Please rewrite the data from the line with "You are a computer-use agent. Viewport: 1072px" up to and including the line with "pos(75,199)", replacing "line chart" with "bar chart" and leaving everything else unchanged.

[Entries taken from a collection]
:::

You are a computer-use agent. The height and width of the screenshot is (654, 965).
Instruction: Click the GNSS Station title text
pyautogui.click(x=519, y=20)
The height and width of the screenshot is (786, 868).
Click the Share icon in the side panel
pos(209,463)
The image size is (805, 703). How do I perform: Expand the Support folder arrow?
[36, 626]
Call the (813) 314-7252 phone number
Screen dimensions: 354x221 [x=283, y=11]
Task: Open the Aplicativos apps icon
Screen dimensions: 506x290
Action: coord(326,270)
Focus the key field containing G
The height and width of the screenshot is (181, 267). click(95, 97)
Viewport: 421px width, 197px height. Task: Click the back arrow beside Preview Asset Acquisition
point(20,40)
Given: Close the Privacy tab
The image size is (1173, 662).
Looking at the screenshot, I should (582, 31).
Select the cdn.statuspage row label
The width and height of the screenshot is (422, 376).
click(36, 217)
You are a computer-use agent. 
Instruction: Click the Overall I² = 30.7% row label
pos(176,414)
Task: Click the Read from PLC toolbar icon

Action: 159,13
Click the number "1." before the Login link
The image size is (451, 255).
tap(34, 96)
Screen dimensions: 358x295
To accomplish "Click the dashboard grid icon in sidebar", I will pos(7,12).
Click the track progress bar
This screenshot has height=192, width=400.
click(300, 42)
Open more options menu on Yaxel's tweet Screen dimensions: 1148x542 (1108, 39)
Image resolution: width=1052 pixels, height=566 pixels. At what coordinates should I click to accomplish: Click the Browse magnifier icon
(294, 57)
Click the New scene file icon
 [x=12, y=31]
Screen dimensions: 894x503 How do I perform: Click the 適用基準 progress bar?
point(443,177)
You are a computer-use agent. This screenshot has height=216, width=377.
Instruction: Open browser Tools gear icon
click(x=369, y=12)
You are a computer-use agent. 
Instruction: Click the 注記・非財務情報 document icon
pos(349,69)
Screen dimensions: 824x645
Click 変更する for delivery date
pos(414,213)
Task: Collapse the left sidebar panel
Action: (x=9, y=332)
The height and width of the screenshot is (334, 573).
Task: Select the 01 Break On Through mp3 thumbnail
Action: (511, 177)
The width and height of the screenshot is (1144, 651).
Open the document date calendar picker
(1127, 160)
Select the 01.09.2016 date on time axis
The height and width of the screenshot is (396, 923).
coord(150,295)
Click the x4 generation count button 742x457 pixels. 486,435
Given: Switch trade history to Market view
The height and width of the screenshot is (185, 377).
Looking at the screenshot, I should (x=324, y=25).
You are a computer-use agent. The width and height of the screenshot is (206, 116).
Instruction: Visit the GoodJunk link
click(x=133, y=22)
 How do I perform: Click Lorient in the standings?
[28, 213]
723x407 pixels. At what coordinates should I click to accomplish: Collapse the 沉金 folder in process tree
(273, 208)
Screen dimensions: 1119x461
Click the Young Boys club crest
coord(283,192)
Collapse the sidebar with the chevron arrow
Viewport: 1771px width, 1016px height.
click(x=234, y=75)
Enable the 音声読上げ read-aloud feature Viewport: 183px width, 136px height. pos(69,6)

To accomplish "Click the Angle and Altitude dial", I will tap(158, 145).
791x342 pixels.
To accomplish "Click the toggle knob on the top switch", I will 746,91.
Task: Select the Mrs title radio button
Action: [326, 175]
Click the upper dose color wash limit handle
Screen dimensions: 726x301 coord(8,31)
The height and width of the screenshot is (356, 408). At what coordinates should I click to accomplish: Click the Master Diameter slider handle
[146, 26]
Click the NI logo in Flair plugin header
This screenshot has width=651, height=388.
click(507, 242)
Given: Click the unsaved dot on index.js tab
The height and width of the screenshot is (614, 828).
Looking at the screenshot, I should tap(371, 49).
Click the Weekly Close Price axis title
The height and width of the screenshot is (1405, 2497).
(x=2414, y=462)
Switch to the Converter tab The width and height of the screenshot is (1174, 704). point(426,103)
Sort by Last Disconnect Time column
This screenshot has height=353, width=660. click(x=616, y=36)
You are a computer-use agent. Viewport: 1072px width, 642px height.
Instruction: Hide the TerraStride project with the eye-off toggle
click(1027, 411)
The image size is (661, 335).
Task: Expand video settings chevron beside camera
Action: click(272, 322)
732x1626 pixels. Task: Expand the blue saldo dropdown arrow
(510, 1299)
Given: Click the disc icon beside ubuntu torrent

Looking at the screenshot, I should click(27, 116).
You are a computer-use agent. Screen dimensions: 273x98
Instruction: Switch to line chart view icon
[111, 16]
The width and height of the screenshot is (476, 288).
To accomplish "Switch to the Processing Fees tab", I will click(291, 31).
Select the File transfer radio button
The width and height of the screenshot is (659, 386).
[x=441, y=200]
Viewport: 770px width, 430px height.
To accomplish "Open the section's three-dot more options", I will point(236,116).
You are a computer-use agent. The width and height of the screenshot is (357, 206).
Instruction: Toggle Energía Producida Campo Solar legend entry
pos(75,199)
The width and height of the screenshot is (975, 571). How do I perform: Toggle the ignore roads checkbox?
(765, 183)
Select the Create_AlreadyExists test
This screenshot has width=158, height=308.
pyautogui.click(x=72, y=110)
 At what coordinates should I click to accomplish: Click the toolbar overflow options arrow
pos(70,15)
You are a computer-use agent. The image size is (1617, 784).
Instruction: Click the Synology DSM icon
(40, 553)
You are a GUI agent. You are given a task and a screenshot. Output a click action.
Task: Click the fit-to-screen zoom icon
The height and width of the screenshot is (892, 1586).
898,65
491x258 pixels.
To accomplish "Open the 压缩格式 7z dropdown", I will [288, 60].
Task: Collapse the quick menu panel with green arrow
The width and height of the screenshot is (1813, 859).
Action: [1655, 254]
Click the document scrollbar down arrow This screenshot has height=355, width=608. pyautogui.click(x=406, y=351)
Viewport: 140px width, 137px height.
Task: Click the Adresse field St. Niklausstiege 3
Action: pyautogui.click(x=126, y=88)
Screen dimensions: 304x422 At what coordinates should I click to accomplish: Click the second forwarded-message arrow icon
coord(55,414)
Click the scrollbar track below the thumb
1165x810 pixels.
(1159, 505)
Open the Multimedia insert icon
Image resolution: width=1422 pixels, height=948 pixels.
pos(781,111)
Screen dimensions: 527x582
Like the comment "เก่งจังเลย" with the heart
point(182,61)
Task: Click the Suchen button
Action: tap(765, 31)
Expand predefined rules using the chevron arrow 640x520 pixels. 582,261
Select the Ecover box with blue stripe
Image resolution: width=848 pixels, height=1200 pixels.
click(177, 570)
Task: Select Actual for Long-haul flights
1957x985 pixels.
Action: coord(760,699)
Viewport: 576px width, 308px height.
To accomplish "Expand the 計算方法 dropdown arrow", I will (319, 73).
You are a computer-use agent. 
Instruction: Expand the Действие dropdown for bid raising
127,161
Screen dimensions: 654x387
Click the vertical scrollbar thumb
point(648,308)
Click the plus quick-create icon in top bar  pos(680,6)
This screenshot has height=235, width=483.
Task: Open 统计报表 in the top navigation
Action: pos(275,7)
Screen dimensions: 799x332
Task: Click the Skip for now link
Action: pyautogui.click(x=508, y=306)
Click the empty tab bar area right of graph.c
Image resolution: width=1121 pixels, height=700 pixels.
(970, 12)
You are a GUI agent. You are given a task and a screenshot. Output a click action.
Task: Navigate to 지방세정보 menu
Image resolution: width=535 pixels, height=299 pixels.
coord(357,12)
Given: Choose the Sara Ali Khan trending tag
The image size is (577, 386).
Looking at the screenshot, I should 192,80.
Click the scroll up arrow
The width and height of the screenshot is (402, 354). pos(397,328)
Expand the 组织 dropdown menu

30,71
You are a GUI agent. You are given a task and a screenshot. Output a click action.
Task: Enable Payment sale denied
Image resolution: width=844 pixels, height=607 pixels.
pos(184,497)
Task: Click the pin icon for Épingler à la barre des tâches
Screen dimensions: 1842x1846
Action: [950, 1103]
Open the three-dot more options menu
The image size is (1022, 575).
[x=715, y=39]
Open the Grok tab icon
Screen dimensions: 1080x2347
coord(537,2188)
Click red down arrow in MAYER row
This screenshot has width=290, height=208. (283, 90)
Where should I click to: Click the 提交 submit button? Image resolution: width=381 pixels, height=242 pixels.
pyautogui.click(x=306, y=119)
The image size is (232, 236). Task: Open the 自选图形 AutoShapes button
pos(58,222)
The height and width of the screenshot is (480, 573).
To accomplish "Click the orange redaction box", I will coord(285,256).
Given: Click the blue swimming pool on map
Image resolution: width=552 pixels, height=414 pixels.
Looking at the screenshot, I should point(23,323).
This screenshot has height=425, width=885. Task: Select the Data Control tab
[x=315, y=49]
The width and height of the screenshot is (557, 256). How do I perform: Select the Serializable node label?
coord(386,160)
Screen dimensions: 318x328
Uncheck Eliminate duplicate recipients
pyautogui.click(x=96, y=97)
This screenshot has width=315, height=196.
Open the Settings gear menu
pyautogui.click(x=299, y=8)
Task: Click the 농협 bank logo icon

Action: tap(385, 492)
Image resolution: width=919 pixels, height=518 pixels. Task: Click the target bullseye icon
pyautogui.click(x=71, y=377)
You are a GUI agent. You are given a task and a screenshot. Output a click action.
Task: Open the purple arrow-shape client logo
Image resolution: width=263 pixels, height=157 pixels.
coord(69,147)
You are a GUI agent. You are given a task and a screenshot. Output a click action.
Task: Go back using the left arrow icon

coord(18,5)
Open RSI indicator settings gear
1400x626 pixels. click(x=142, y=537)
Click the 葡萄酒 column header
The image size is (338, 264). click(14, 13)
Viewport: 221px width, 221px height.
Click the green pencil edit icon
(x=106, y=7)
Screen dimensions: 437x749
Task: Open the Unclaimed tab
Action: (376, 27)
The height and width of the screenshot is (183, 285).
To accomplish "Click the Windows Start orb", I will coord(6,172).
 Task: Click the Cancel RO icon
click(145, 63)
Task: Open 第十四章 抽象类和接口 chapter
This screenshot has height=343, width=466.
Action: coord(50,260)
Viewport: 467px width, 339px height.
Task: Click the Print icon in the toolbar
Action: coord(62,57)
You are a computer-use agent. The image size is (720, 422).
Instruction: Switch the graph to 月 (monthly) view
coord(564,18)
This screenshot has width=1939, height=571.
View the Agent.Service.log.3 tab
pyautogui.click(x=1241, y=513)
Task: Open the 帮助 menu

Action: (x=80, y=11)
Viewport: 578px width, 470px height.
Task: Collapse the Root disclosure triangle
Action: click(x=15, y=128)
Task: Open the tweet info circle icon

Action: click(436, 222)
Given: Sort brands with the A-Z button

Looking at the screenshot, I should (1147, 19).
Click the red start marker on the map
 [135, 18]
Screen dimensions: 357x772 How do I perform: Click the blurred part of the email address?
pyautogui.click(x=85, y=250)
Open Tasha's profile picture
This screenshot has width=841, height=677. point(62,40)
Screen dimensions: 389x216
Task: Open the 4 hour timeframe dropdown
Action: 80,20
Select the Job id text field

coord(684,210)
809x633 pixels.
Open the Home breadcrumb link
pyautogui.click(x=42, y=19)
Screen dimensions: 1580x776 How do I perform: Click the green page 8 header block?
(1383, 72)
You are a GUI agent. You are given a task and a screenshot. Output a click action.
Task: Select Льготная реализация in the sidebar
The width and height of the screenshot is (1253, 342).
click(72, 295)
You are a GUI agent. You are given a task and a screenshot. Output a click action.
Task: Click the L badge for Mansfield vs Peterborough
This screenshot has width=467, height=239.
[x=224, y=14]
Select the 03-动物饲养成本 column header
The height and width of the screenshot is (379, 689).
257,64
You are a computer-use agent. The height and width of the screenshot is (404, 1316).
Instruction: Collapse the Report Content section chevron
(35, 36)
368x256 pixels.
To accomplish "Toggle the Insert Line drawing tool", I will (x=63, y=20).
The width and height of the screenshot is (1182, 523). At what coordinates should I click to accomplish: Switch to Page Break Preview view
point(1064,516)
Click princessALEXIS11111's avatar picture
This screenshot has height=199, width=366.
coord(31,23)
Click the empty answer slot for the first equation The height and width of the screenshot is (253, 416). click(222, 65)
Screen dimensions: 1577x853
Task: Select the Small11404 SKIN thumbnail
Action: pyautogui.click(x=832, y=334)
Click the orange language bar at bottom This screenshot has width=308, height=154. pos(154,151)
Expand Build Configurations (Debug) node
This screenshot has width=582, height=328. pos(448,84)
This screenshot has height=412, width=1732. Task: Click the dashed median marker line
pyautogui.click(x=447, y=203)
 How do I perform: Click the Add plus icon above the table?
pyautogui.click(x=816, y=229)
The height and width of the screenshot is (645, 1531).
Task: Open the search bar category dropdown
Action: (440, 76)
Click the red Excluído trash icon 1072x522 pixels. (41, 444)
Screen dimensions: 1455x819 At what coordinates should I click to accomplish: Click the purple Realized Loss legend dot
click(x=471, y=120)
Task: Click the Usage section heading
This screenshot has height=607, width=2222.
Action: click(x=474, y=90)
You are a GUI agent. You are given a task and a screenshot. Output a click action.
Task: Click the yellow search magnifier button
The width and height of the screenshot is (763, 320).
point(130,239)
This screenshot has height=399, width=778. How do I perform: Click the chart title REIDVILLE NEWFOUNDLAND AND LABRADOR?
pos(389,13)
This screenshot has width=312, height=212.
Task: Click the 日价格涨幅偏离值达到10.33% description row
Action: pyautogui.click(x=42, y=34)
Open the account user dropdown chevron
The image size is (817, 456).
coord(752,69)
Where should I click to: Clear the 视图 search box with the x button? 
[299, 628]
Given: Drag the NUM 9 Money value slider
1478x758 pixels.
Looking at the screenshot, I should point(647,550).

:::

Answer to this problem =
You are a computer-use agent. Viewport: 1072px width, 642px height.
Instruction: Hide the TerraStride project with the eye-off toggle
click(1027, 411)
The image size is (661, 335).
Task: Expand video settings chevron beside camera
Action: click(272, 322)
732x1626 pixels. Task: Expand the blue saldo dropdown arrow
(510, 1299)
Given: Click the disc icon beside ubuntu torrent

Looking at the screenshot, I should click(27, 116).
You are a computer-use agent. Screen dimensions: 273x98
Instruction: Switch to bar chart view icon
[111, 16]
The width and height of the screenshot is (476, 288).
To accomplish "Switch to the Processing Fees tab", I will click(291, 31).
Select the File transfer radio button
The width and height of the screenshot is (659, 386).
[x=441, y=200]
Viewport: 770px width, 430px height.
To accomplish "Open the section's three-dot more options", I will point(236,116).
You are a computer-use agent. The width and height of the screenshot is (357, 206).
Instruction: Toggle Energía Producida Campo Solar legend entry
pos(75,199)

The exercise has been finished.